Dataset entries:

↓

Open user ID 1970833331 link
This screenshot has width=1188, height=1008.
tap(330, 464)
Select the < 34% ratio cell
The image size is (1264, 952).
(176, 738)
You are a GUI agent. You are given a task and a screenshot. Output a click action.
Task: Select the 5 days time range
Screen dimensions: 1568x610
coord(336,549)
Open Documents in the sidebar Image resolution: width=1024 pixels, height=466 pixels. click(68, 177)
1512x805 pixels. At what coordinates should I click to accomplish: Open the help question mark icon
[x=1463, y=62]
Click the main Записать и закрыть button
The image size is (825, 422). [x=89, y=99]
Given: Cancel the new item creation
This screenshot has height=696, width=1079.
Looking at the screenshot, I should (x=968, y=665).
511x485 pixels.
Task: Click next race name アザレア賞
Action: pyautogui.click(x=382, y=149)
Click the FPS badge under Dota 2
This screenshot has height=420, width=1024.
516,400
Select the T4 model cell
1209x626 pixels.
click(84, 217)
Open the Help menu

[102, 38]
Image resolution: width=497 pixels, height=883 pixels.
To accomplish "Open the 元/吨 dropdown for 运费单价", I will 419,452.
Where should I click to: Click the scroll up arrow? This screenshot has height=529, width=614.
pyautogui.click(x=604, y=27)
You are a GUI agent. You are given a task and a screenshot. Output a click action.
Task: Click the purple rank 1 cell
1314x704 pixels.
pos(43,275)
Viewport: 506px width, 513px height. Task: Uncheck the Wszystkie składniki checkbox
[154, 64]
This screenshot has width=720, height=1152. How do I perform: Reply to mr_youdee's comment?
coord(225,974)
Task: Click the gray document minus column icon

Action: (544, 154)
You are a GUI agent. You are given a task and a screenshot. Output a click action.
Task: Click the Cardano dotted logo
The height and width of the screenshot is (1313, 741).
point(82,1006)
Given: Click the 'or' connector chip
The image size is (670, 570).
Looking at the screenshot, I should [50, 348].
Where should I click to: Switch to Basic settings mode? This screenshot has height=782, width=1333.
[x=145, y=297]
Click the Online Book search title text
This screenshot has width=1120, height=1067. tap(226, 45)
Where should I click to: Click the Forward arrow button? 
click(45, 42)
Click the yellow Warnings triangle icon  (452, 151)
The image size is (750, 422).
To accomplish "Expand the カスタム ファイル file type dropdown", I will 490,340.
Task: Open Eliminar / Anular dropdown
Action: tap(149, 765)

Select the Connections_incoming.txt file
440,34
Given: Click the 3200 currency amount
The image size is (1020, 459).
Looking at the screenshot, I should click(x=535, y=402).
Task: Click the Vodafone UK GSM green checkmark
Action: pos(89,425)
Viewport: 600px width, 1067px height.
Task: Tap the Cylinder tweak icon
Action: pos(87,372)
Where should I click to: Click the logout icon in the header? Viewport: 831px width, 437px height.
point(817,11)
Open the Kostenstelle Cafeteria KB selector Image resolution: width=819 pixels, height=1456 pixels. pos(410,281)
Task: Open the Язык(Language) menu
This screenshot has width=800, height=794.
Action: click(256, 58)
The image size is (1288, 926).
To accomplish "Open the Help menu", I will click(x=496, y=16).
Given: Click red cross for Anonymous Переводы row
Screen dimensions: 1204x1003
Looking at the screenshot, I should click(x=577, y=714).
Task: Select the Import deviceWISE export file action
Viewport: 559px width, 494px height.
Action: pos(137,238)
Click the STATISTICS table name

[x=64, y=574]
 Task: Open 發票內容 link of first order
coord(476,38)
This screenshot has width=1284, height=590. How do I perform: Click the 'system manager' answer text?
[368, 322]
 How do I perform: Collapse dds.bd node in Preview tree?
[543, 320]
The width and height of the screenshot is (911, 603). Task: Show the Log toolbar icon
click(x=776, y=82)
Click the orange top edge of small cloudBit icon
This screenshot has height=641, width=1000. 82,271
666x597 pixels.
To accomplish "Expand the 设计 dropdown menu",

↑

* **Problem to solve**
Lines before the one containing "The image size is (1288, 926)." are left out. Repeat that line and all lines after it in the records above exactly.

* **Output below**
The image size is (1288, 926).
To accomplish "Open the Help menu", I will click(x=496, y=16).
Given: Click red cross for Anonymous Переводы row
Screen dimensions: 1204x1003
Looking at the screenshot, I should click(x=577, y=714).
Task: Select the Import deviceWISE export file action
Viewport: 559px width, 494px height.
Action: pos(137,238)
Click the STATISTICS table name

[x=64, y=574]
 Task: Open 發票內容 link of first order
coord(476,38)
This screenshot has width=1284, height=590. How do I perform: Click the 'system manager' answer text?
[368, 322]
 How do I perform: Collapse dds.bd node in Preview tree?
[543, 320]
The width and height of the screenshot is (911, 603). Task: Show the Log toolbar icon
click(x=776, y=82)
Click the orange top edge of small cloudBit icon
This screenshot has height=641, width=1000. 82,271
666x597 pixels.
To accomplish "Expand the 设计 dropdown menu",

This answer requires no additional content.